Lili Reinhart says she’s struggling with her body image: 'It's challenging to look at your body with love instead of criticism'
Lili Reinhart reveals that she is struggling to love the skin she is in.
The Riverdale star, who in 2020 released her debut poetry book Swimming Lessons, shared Cleo Wade’s poem "A Love Note to My Body" on her Instagram Story, along with a vulnerable message about her body image issues.
"I've been struggling with obsessive thoughts about my body/weight the last few months and it's gotten pretty severe in the last week," Reinhart explained. "So I want to take a moment to be vulnerable and share this in the hope that any of you who are also struggling don't feel so alone."
She continued, writing that "it’s challenging to look at your body with love instead of criticism" and that it’s a practice she is “still learning.”
The actress, who in 2020 used her Instagram Story to come out as a “proud bisexual woman” to fans, admitted that the entertainment industry has caused her to change the way she views her own body.
"I didn't think being in this industry, that is so obsessed with women's bodies and weights, could ever mess with my own body acceptance and positivity," she wrote. "But it has. I wish I hadn't grown up in a time where the media worshipped only one size of women."
Reinhart, who is 25, also detailed feeling as though her body had "betrayed" her by changing and looking different than it did when she was 20, and said she was tired of feeling like she was "inconvenient" because she was not a "sample size."
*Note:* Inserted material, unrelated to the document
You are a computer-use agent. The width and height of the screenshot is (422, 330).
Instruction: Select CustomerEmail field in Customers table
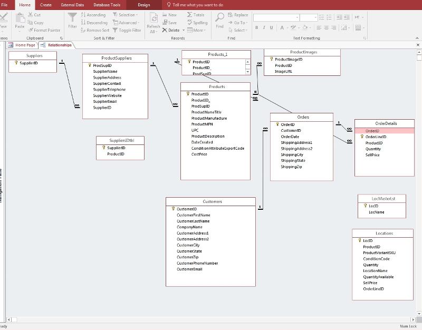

She concluded her post by reminding her followers that they are not alone for feeling insecure.
"I know I'm not alone in this toxic way of thinking about my body. And it's heartbreaking that this feeling is understood by so many of us," she shared. "Let's continue to talk about it. Normalize it. Empathize with others. Show compassion and kindness."
Reinhart has long been outspoken about the struggle to live up to rigid body standards. In 2018, she spoke at the Glamour Women of the Year summit about the very issue.
"I've been quietly trying to navigate my fluctuating weight and I’ve faced criticism in the past for talking about my body image," she said. "People told me that I didn’t have the right to talk about being self-conscious about my body because I was skinny. And I understand how it seems inappropriate for someone who is average size to talk about problems with weight gain. But, my point is, I didn’t think anything was wrong with my body until I was in an industry that rewards and praises people for having a smaller waist than I will ever have."
The following year, she told Glamour UK that she was disheartened to see people photoshopping their bodies to fit a certain look.
“This is my body and we’re told that it should fit certain proportions,” she told the outlet. “There’s such a disgusting problem right now with people photoshopping their bodies. Obviously, there’s a reason why people do it, they’re insecure, they feel like they’re not good enough, and that’s incredibly sad."